As it happens, I saved that one, because I thought the "needle standing up
from a flat plain" metaphor was so apt; I've used it in a couple of talks
without remembering where I got it. Here's your message to sci.crypt:
From: [email protected] (Timothy C. May)
Subject: Re: Neural nets & Crypto
Message-Id: <[email protected]>
Date: Wed, 10 Aug 1994 17:53:13 GMT
Neural nets are not likely to do well with modern ciphers (e.g., RSA,
IDEA, DES, etc.), mainly because of the shape of the solution space.
Instead of the "rolling hills and valleys" that neural nets (and
related methods, such as genetic algorithms, simulated annealing,
etc.) do well in, the solution space for modern ciphers offers very
little in the way of "learning" opportunities: you either have the
solution (the key), or you don't.
Think of a needle standing up from a flat plain...a NN or any other
hill-climber could wander for years and never find it.
I suspect there are uses in peripheral aspects, such as guessing
passwords (when people have not picked high-entropy passwords, but
have instead used familiar names). Or in traffic analysis.

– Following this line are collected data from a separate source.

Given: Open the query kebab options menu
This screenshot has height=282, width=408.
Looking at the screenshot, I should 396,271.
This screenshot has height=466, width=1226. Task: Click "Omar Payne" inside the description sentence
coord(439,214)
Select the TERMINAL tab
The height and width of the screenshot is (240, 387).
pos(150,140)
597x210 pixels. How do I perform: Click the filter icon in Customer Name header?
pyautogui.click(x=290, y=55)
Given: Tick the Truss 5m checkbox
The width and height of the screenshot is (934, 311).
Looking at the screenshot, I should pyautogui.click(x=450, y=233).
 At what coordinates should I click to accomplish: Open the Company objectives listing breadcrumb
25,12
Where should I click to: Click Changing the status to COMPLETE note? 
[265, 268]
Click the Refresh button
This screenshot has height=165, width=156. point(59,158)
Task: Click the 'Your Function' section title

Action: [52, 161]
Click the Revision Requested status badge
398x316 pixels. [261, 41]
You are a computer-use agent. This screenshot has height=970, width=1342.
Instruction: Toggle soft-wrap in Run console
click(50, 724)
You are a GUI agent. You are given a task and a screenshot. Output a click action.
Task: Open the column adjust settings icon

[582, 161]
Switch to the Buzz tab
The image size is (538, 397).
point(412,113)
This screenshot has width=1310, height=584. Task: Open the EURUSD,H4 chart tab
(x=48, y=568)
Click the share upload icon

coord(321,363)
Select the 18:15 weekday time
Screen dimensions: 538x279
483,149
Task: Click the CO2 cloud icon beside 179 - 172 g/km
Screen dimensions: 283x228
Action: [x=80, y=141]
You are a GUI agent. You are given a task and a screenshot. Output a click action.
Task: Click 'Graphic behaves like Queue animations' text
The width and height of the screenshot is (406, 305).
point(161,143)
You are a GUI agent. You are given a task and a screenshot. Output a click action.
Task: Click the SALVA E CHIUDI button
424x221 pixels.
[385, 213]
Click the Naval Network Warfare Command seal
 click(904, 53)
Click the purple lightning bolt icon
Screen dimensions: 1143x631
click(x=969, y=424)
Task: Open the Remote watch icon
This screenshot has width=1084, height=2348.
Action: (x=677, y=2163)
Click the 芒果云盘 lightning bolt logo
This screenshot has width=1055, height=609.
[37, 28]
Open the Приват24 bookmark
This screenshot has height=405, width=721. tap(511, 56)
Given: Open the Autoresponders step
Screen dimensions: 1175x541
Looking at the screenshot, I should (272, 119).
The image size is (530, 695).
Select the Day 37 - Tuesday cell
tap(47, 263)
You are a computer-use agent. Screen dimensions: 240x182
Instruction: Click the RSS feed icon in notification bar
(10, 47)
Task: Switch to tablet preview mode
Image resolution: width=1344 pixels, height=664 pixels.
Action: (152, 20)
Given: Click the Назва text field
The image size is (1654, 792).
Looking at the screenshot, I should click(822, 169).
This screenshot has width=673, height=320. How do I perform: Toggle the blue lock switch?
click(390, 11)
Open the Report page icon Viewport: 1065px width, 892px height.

But the move in modern cryptology is definitely away from using
anything with "structure" that can be learned. Put another way, neural
nets and such work well in structured environments, where there's
something to _learn), but not in the high-entropy, seemingly random
world of encrypted data.
A subsequent message (which I also saved) dealt with genetic programming
and was also interesting.
21 Blotmath S.R. 1995, 01:22